That was exactly who I was going to guess  Jamie Lessie. She's awesome isn't she? I recommend buying one of her large arboreal enclosures... you can preorder right now an its only $69.... no shipping. That's crazy. It's 8x8x14 i think? Anyway, I emailed her about about it bc on her website, you have to pay for shipping if you "checkout" so I'm going to get her to just invoice me...hopefully. She probably secretly hates me because I'm always adding things onto my orders and emailing her about it lol. Anyway, yeah! Awesome stuff. Those little pink toes are just the best

Reactions: Like 1


----------



## spiderbesideher (Aug 1, 2015)

Yeah I love her website and great selection with a good shipping rate. I use the little water dishes from her site, and I ordered my GBB from her last week too!


----------



## spiderbesideher (Aug 3, 2015)

This counts as a tarantula picture right? 

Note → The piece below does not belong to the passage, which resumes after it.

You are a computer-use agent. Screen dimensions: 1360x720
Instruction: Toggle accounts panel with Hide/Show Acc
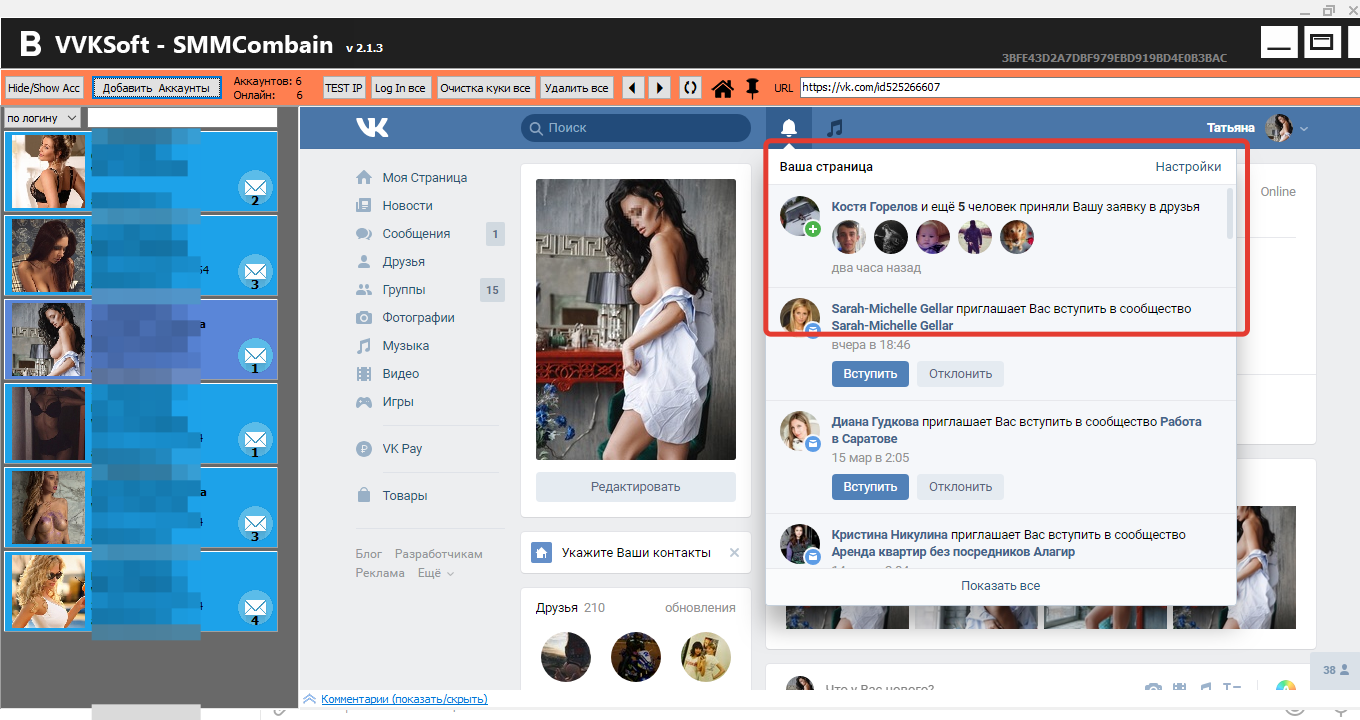click(44, 88)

Found this little DIY model on eBay for $7. Two hours and several fingernails later, success! 




Now I have a t I can promise won't bite :laugh:

Reactions: Like 2


----------



## Fini (Aug 3, 2015)

That looks awesome and perhaps dangerous.  Very pointy.

Reactions: Like 1


----------



## spiderbesideher (Aug 6, 2015)

B. albopilosum molted! She'd been in premolt for some time. Her abdomen is much smaller and her leg span is larger too. Didn't want to disturb her with an overhead shot.  One of my favorite, spunky t's.

Reactions: Like 1


----------



## spiderbesideher (Aug 8, 2015)

PZB moulted! Getting some coloration around the knees and more prominent bristles.

Reactions: Like 2


----------



## spiderbesideher (Aug 9, 2015)

Curly hair post molt. Looking sharp

Reactions: Like 1


----------



## SoulSpiegel12 (Aug 17, 2015)

Very beautiful Ts, can't wait to see more photos of them. Your GBB especially looks so pretty even as a sling!

Reactions: Like 1


----------



## spiderbesideher (Aug 23, 2015)

SoulSpiegel12 said:


> Very beautiful Ts, can't wait to see more photos of them. Your GBB especially looks so pretty even as a sling!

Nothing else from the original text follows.